▸ **YOUR INSTRUCTIONS**
Copy out every line of the entries below word for word, leaving out the pictures.

▸ **RECORDS**
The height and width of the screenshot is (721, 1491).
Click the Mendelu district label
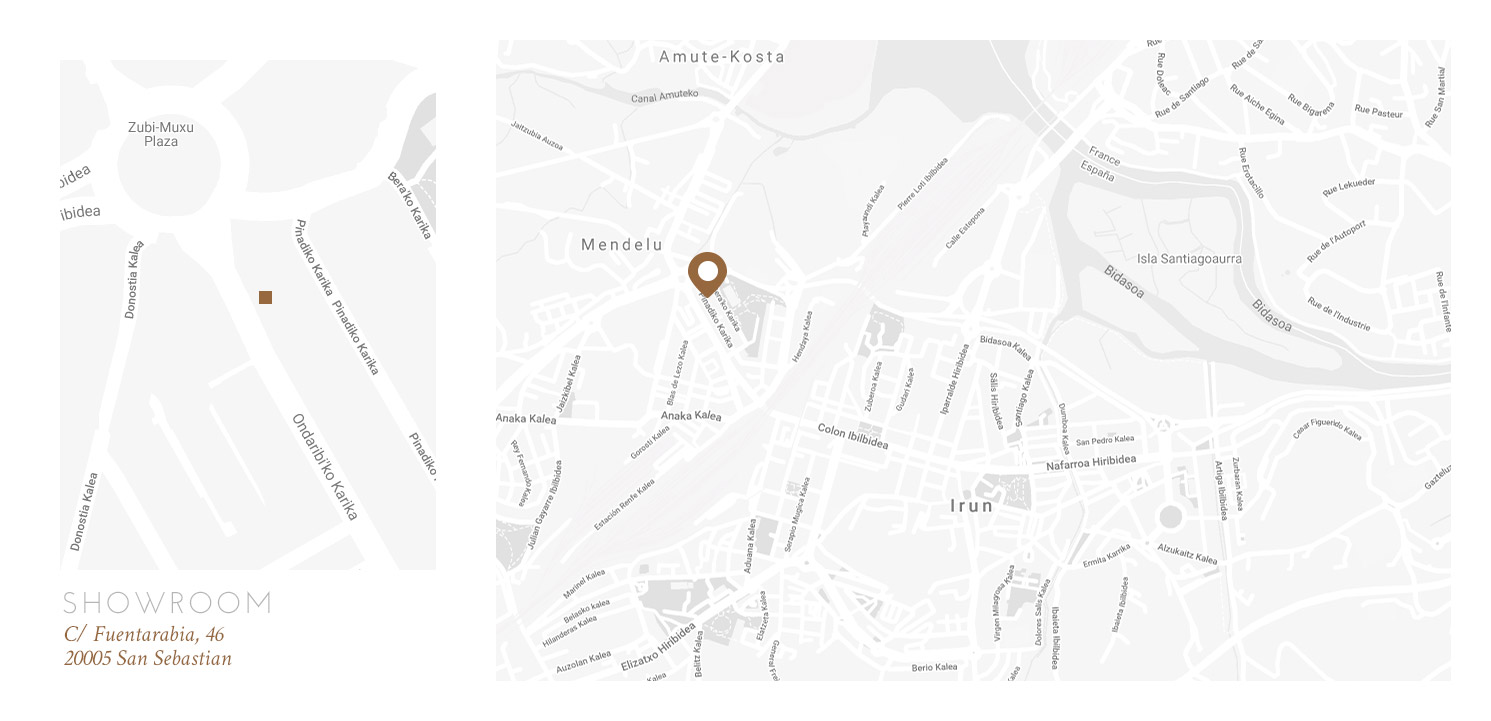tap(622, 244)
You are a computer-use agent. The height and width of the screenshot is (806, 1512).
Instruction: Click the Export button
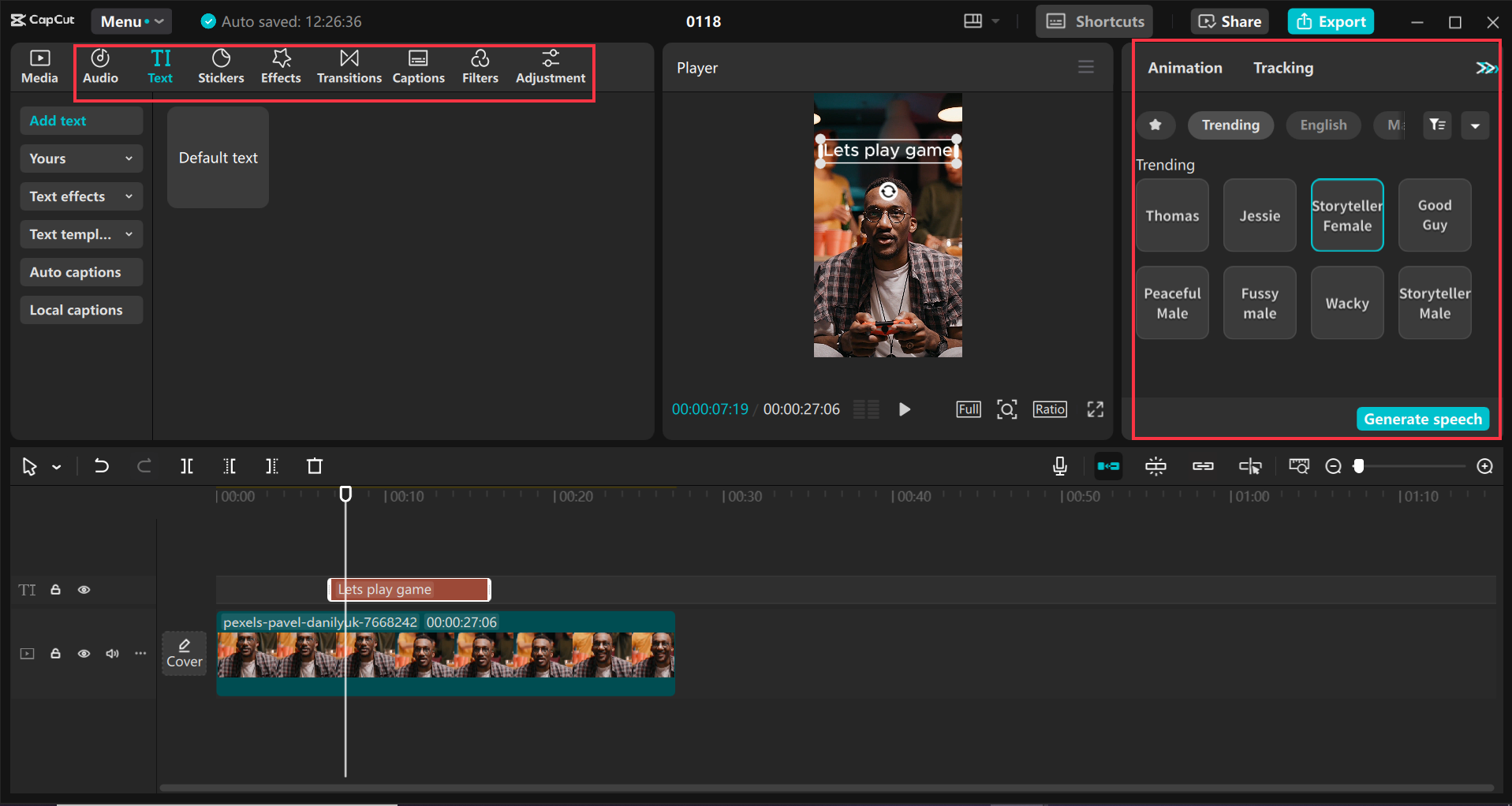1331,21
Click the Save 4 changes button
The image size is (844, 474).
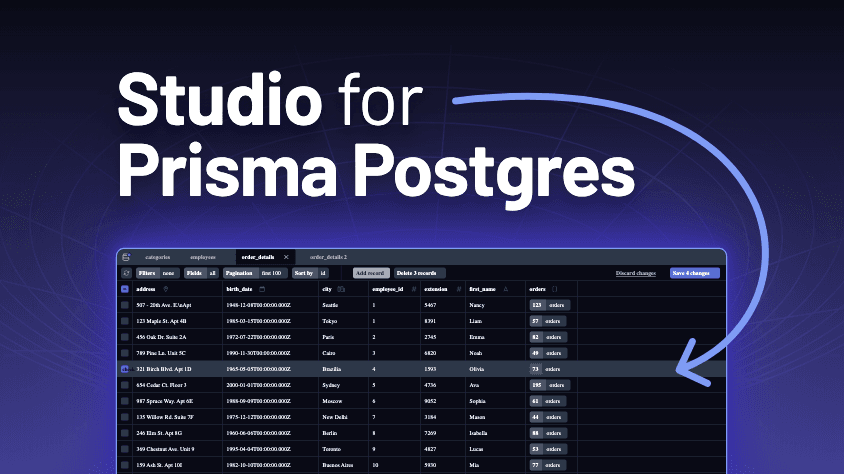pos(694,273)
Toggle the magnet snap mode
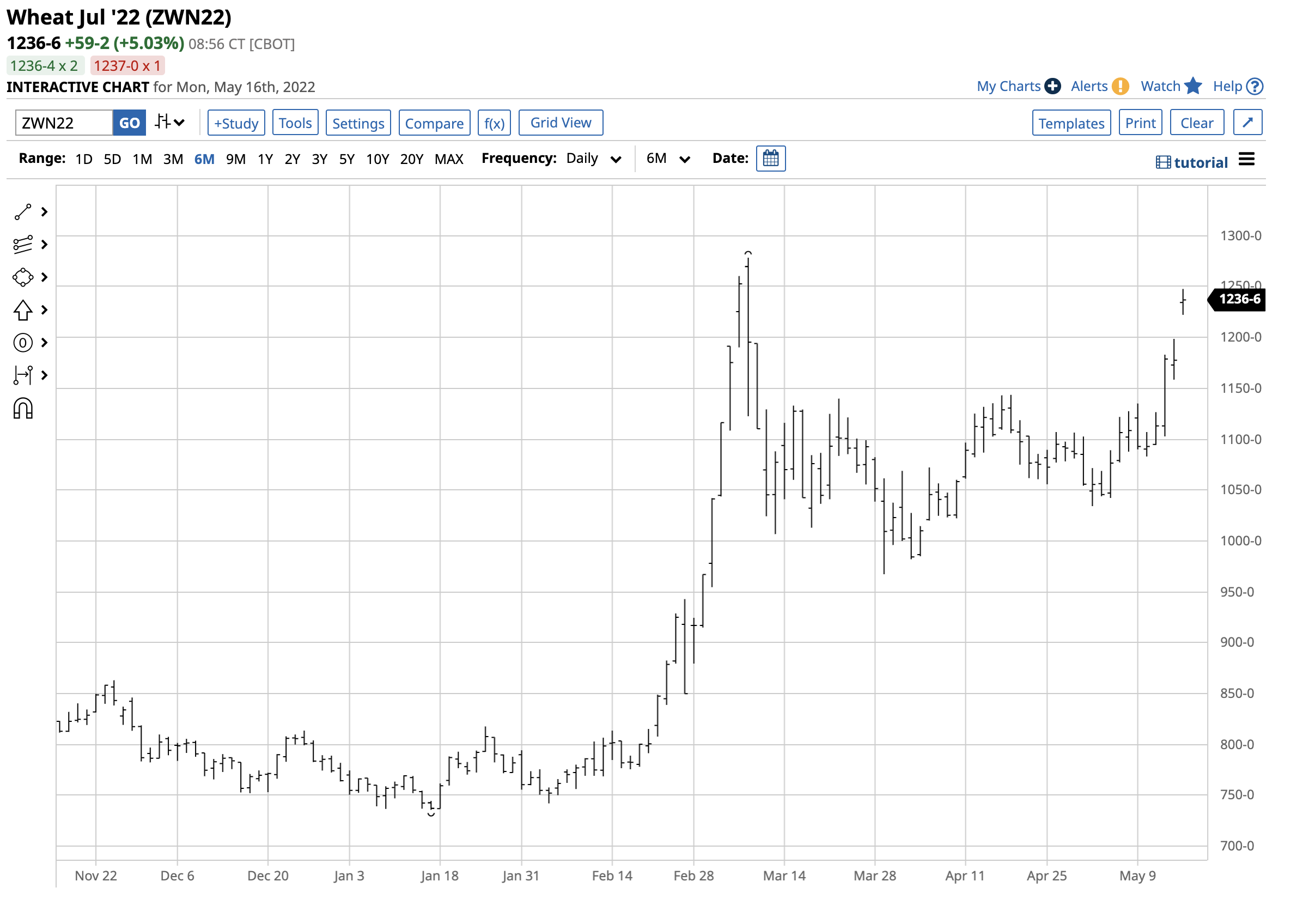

▸ **EXERCISE SOLUTION**
The height and width of the screenshot is (721, 1491).
Click the Mendelu district label
tap(622, 244)
You are a computer-use agent. The height and width of the screenshot is (806, 1512).
Instruction: Click the Export button
1331,21
Click the Save 4 changes button
The image size is (844, 474).
pos(694,273)
Toggle the magnet snap mode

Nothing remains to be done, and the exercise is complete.